A Donor-Advised Fund is a charitable giving vehicle that allows donors to make a charitable contribution, receive an immediate tax deduction, and then recommend grants from the fund over time. These funds are typically managed by public charities, such as community foundations or financial institutions like Schwab, which handle the administrative work of managing the fund and distributing grants to qualified nonprofits.
How It Works:
- Contribution: You contribute cash, securities, or other assets to a DAF at Schwab.
- Tax Deduction: You receive an immediate tax deduction for the contribution.
- Investment Growth: The DAF’s assets can be invested, potentially growing tax-free.
- Grant Recommendations: You can recommend grants to qualified charities over time.
Benefits of Donor-Advised Funds
- Immediate Tax Deduction: Receive a tax deduction for the year you contribute, regardless of when grants are made to charities.
- Tax-Free Investment Growth: Contributions can be invested and grow tax-free, potentially allowing you to give more over time.
- Flexible Timing: Separate the timing of the tax deduction from actual charitable giving, which is useful for donors wanting to contribute over time while maximizing immediate tax benefits.
- Streamlined Administration: Schwab handles record-keeping, compliance, and grant distribution, making DAFs convenient for donors.
- Anonymity Option: Choose to make grants anonymously for added privacy.

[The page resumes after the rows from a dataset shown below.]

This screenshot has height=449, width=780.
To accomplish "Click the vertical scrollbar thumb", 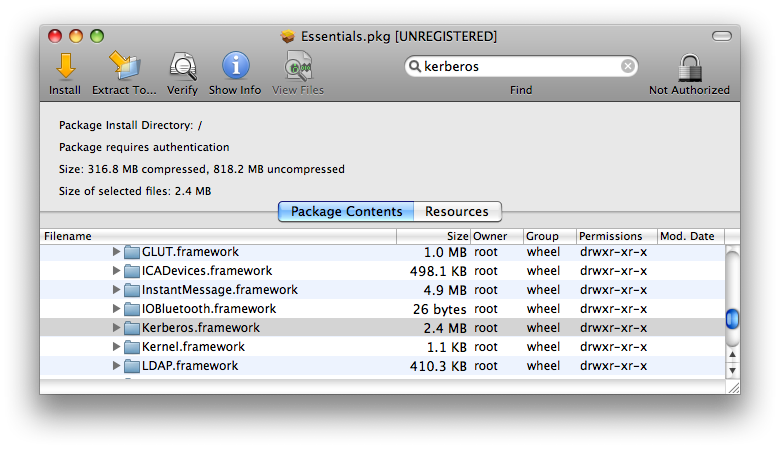I will tap(732, 319).
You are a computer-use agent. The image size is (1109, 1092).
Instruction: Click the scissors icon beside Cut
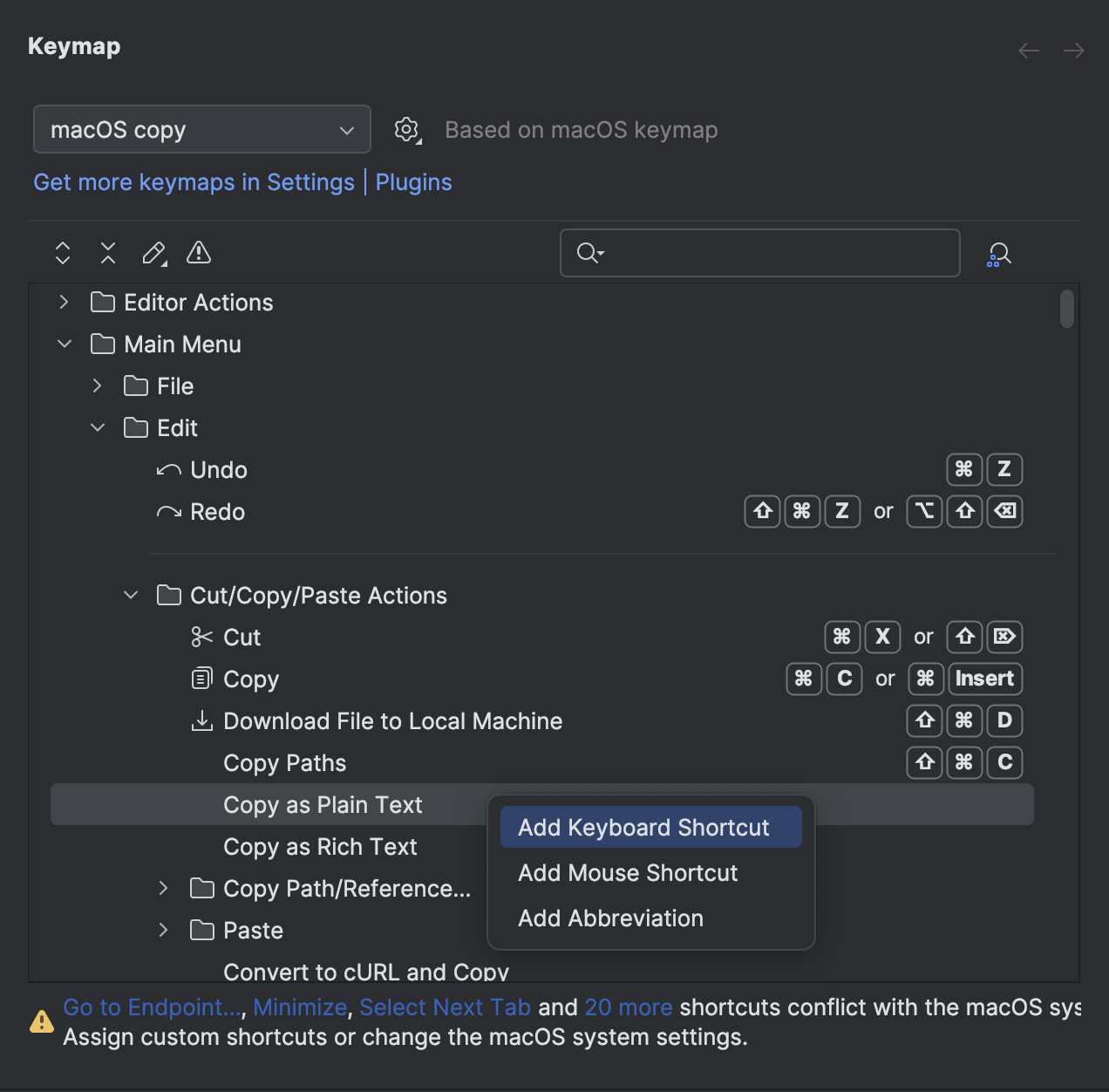(x=201, y=637)
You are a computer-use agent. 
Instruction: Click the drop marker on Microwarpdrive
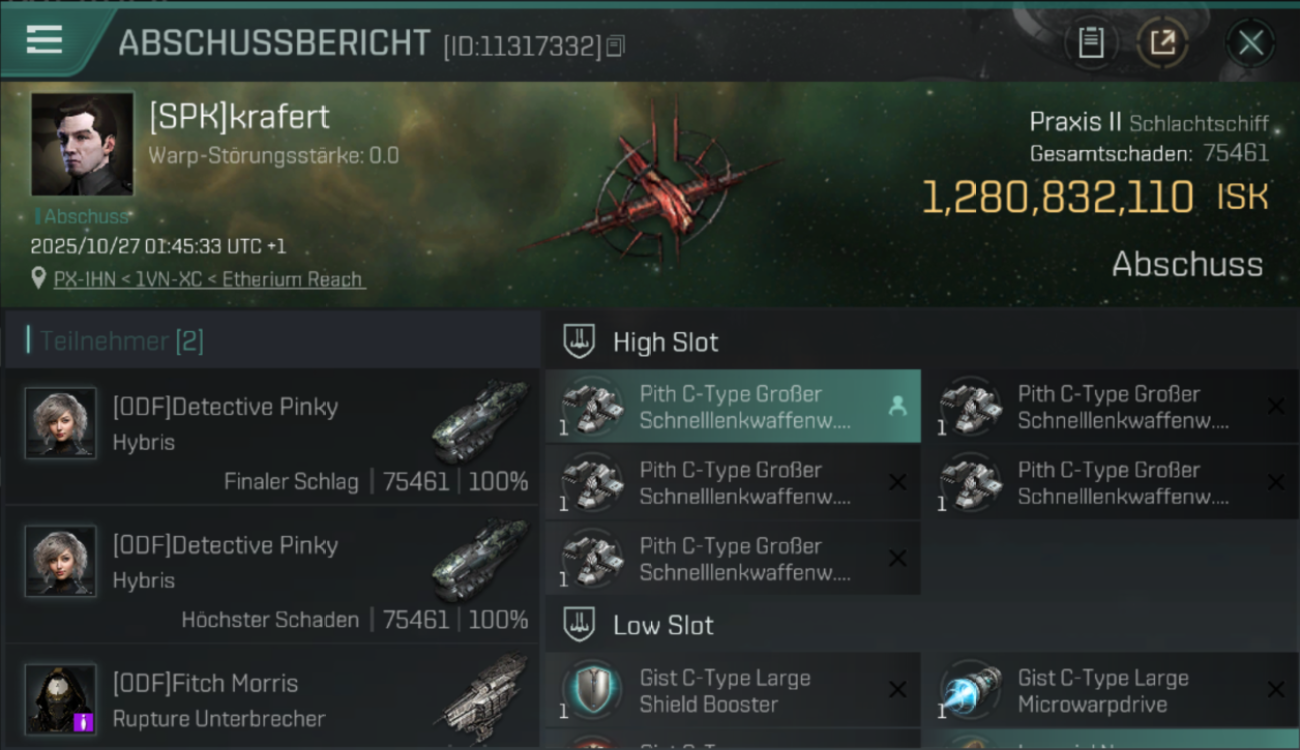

Potential Drawbacks of Donor-Advised Funds
- Limited Direct Control: Technically, Schwab controls the investments in the DAF. While donors can make recommendations, the organization has final say (though recommendations are rarely denied).
- Management Fees: DAFs charge small management fees that can slightly reduce funds available for giving.
- Grant Restrictions: Grants can only go to qualified public charities, limiting support to certain types of organizations.
- Potential Delayed Giving: Without required disbursement timelines, funds might remain in the account without benefiting charities.
When a Donor-Advised Fund Makes Sense
A DAF is often ideal for clients who:
- Seek an efficient way to give while maintaining investment control and gifting flexibility
- Have a high-income year and want to maximize charitable deductions
- Wish to make significant donations over time with long-term growth potential
- Desire a streamlined approach to charitable giving without establishing a private foundation
Callan and I are always happy to dive deeper into this topic. For now, we hope this introduction to Donor-Advised Funds proves valuable—perhaps even sparking a conversation around the Thanksgiving table as you pass the gravy and reflect on gratitude.